PAGE EXTRACT –
****************************************

Big Brother Is Watching You - And Documenting

by Sue Real Sunday, Sep. 21, 2003 at 6:35 PM

One would think that preserving privacy of the users, whose moves are so meticulously recorded, would be keenly observed at eBay, whose good name in the Internet community is one of its prime assets. But in the U.S. of the post 9/11 and pre-Gulf War II era, helping the "security forces" is considered a supreme act of patriotism.   Who needs a subpoena?

Big Brother Is Watching You - And Documenting
By Yuval Dror Haaretz.com
9-20-3



eBay, Ever Anxious To Up Profits, Bends Over Backward To
Provide Data To Law Enforcement Officials
 
 
 
"I don't know another Web site that has a privacy policy as flexible as eBay's," says Joseph Sullivan. A little bit later, Sullivan explains what he means by the term "flexible." Sullivan is director of the "law enforcement and compliance" department at eBay.com, the largest retailer in the world.
 
Sullivan was speaking to senior representatives of numerous law-enforcement agencies in the United States on the occasion of "Cyber Crime 2003," a conference that was held last week in Connecticut. His lecture was closed to reporters, and for good reason. Haaretz has obtained a recording of the lecture, in which Sullivan tells the audience that eBay is willing to hand over everything it knows about visitors to its Web site that might be of interest to an investigator. All they have to do is ask. "There's no need for a court order," Sullivan said, and related how the company has half a dozen investigators under contract, who scrutinize "suspicious users" and "suspicious behavior." The spirit of cooperation is a function of the patriotism that has surged in the wake of September 11.
 
eBay is the world's largest auction site. Some 62 million registered users buy and sell a variety of merchandise through the site, which charges commissions for every item sold. Sullivan claims that 150,000 Internet users earn their livelihood from the site, some having left their old jobs to become buyers or sellers on eBay.
 
The sales method on the site is simple: An individual registers as a user, types in his particulars, and affirms that he accepts the user conditions and the site's privacy policy. Whenever an item is sold, the buyer fills out an evaluation form, telling other users about the treatment he received, whether the merchandise was sent on time, etc. Other eBay users can then avoid buying from sellers who have received poor grades.
 
Sullivan says eBay has recorded and documented every iota of data that has come through the Web site since it first went online in 1995. Every time someone makes a bid, sells an item, writes about someone else, even when the company cancels a sale for whatever reason - it documents all of the pertinent information.
 
One would think that preserving privacy of the users, whose moves are so meticulously recorded, would be keenly observed at eBay, whose good name in the Internet community is one of its prime assets. But in the U.S. of the post 9/11 and pre-Gulf War II era, helping the "security forces" is considered a supreme act of patriotism.

****************************************

DATA EXTRACT –
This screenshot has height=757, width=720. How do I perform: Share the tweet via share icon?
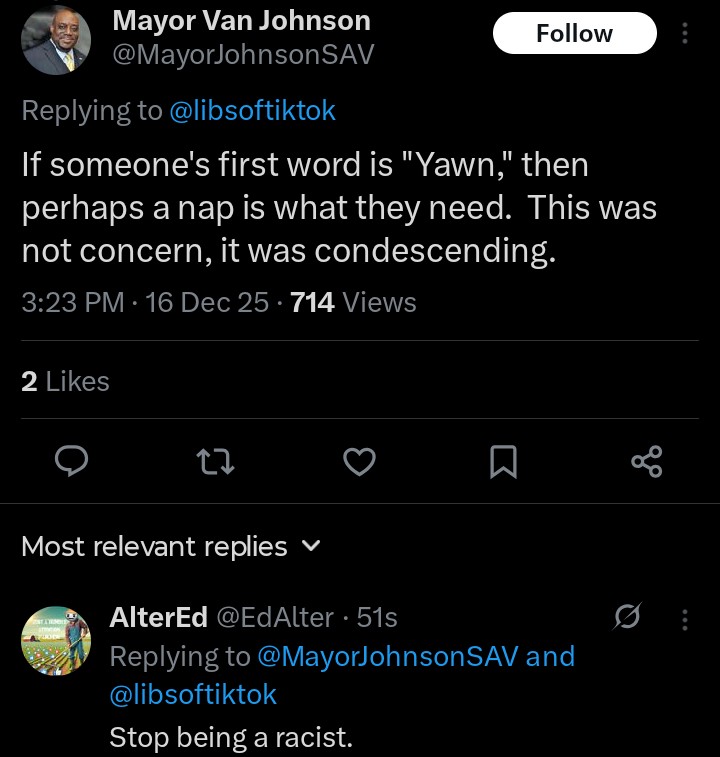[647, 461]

****************************************

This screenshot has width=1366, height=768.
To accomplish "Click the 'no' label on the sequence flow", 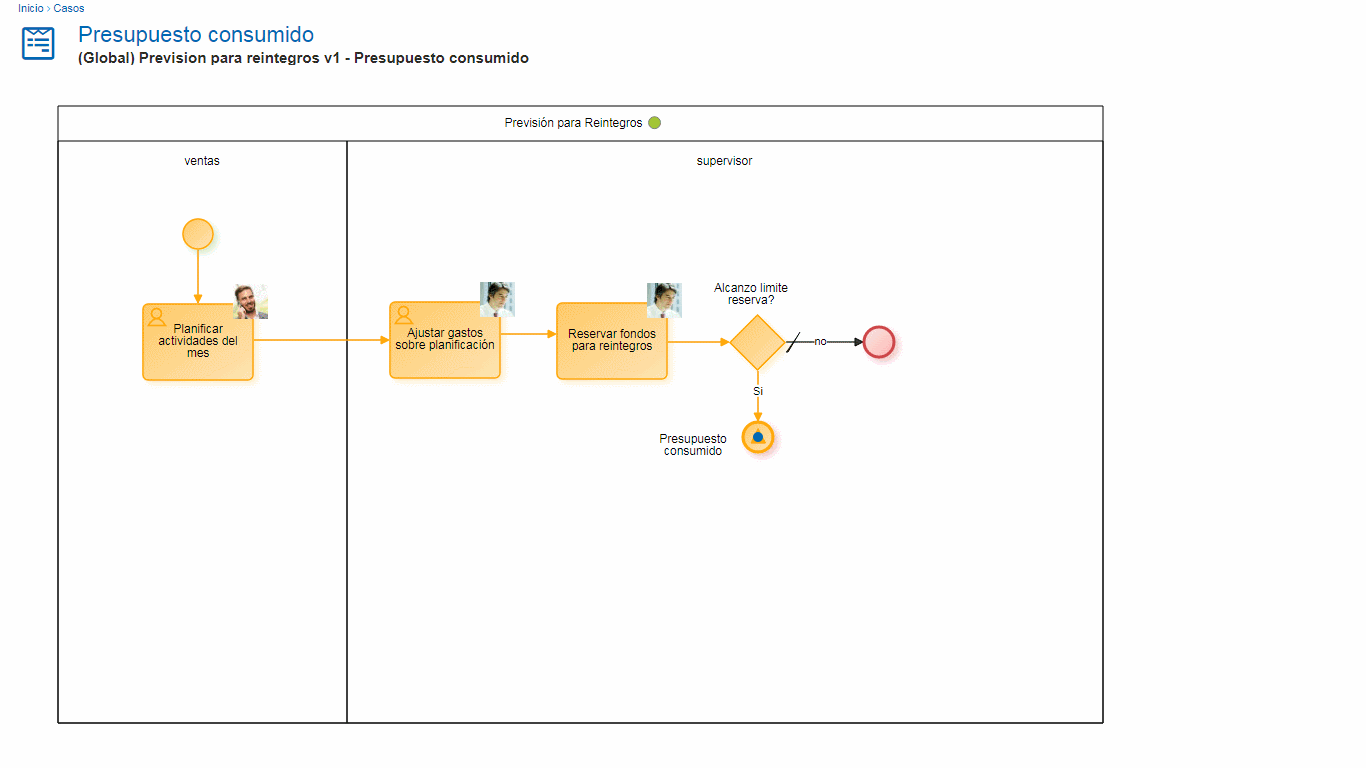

****************************************

WHAT THIS EXERCISE ASKS –
A. Please transcribe the passage of the eBay privacy article between "eBay is the" and "sellers on eBay.", inclusive.
B. Write the next part of the eBay privacy article, starting after its last sentence.

RESULTS –
A.
eBay is the world's largest auction site. Some 62 million registered users buy and sell a variety of merchandise through the site, which charges commissions for every item sold. Sullivan claims that 150,000 Internet users earn their livelihood from the site, some having left their old jobs to become buyers or sellers on eBay.

B.
 
Who needs a subpoena?
 
"We don't make you show a subpoena, except in exceptional cases," Sullivan told his listeners. "When someone uses our site and clicks on the `I Agree' button, it is as if he agrees to let us submit all of his data to the legal authorities. Which means that if you are a law-enforcement officer, all you have to do is send us a fax with a request for information, and ask about the person behind the seller's identity number, and we will provide you with his name, address, sales history and other details - all without having to produce a court order. We want law enforcement people to spend time on our site," he adds. He says he receives about 200 such requests a month, most of them unofficial requests in the form of an email or fax.
 
The meaning is clear. One fax to eBay from a lawman - police investigator, NSA, FBI or CIA employee, National Park ranger - and eBay sends back the user's full name, email address, home address, mailing address, home telephone number, name of company where seller is employed and user nickname. What's more, eBay will send the history of items he has browsed, feedbacks received, bids he has made, prices he has paid, and even messages sent in the site's various discussion groups.
 
Attorney Nimrod Kozlovski, author of "The Computer and the Legal Process" (in Hebrew), heard the lecture, and could not believe his ears. "The consent given in the user contract should be seen as `coerced consent,' in the absence of any opportunity to exercise free choice, with no real alternative but to agree. This is most certainly not conscious consent."
 
Kozlovski is part of the Information Society Project group at Yale Law School, in which he and his colleagues consider the effects of the new media on the structure of society. American law does not authorize searches of a person's home or body, he says, except in exceptional cases such as when the court authorizes a search, or when the individual gives his consent to a search.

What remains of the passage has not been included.